In 2008, four traditional Polish grades of mead were established and registered by the European Union. They are as follows:
- Czwórniak (one part honey, three parts water = 4 parts)
- Trójniak (one part honey, two parts water = 3 parts)
- Dwójniak (one part honey, one part water = 2 parts)
- Półtorak (one part honey, 0.5 part water = 1.5 parts)
The classes vary depending on the ratio of honey and water used in the production. This impacts the sweetness and alcohol content. The lower the total number of parts, the stronger, sweeter and more expensive the mead.
I only tried dwójniak, but I must say it was delicious. It was so sweet!
The famous Polish kiełbasa is simply a sausage, but nearly every part of Poland has its own variation of how to prepare it.

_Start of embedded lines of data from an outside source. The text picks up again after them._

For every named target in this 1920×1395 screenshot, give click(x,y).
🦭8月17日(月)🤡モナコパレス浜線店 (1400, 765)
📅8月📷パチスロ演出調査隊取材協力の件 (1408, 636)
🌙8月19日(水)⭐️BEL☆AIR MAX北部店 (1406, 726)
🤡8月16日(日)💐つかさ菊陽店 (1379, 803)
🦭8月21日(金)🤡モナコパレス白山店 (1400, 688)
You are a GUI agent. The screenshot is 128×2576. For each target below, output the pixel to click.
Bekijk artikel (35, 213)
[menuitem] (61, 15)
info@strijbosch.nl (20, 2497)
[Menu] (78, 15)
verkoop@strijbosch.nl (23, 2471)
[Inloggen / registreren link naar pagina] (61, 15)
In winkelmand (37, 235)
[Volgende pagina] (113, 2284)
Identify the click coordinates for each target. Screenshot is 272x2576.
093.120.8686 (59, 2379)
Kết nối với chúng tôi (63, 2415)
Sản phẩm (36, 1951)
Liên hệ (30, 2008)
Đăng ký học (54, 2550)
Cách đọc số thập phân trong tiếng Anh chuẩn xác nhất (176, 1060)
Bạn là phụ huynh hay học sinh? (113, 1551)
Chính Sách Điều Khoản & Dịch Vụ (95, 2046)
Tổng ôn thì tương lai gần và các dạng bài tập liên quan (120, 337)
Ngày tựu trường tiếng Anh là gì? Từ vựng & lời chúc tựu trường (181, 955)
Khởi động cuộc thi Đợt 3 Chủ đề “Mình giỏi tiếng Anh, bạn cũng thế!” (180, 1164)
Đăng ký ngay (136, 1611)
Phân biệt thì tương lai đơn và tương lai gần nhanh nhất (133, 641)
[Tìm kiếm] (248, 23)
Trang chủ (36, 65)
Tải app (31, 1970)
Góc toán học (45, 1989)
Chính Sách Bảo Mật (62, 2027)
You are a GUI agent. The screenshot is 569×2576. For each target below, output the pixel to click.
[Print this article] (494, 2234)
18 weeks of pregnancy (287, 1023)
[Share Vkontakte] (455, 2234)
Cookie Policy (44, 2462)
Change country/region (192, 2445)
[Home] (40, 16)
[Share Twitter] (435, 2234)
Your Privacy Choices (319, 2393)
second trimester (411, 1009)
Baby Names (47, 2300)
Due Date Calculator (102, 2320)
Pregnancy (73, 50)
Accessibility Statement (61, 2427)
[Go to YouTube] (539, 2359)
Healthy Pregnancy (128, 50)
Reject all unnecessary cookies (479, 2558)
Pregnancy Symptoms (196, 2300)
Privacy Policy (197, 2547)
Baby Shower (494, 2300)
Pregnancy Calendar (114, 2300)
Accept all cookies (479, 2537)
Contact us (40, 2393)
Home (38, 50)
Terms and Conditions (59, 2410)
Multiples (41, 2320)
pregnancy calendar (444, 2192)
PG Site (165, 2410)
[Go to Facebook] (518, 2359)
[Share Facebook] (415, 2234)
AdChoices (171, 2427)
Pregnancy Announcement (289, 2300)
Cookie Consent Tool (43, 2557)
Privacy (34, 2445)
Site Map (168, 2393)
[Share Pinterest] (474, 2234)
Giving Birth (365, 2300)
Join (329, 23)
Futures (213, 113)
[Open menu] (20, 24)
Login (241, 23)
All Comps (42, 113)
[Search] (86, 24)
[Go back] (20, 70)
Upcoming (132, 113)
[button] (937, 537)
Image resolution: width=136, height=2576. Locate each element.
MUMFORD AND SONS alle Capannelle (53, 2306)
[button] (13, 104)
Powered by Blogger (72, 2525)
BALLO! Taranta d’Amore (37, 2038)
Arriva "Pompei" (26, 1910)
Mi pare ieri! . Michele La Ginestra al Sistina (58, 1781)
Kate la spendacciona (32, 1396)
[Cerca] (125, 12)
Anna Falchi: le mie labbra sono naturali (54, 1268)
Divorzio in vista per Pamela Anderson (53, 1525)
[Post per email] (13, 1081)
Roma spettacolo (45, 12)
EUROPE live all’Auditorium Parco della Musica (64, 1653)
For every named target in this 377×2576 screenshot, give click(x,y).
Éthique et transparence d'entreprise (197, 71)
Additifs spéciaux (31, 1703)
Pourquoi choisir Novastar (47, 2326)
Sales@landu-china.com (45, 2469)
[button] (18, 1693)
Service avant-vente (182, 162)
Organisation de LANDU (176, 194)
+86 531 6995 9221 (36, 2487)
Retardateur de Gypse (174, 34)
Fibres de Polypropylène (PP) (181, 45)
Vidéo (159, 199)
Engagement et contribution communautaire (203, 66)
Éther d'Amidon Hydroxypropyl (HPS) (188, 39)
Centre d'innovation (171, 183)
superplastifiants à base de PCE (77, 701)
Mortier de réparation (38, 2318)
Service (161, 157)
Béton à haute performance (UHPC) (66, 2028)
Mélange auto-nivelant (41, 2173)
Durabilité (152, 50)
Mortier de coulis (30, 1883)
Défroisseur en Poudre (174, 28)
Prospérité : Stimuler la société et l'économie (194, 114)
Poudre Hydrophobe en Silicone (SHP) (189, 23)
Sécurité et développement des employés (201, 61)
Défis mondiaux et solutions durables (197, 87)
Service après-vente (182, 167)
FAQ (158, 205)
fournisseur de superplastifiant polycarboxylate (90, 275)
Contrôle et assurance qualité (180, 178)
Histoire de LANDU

Kiełbasa can be produced from different types of meat, it can have different types of seasoning, and the preparation may vary!
The most popular kinds are thin, dried pork sausages with caraway seeds. This is called kabanosy. Krakowska is thicker, smoked, and has pepper and garlic seasonings. Biała is a white sausage that is sold uncooked and is ordinarily reserved for use in soups.
All of the meat dishes in Poland were delicious.
Here’s another traditional dish that I never got to try, sadly.
However, I did get to try these lamb chops with two sides: a little salad and a side of mashed pumpkin. Pumpkin was another very popular flavor in Poland.
Have you ever tried anything on the list?
If you’ve been to Poland, what did you think of the food there?
Feel free to leave your own recommendations down in the comments!
It all looks so yummy!
It certainly was! Missing the Polish sweets right now. The donut with rose jam and the chocolate plums were two of the more interesting ones for me to try!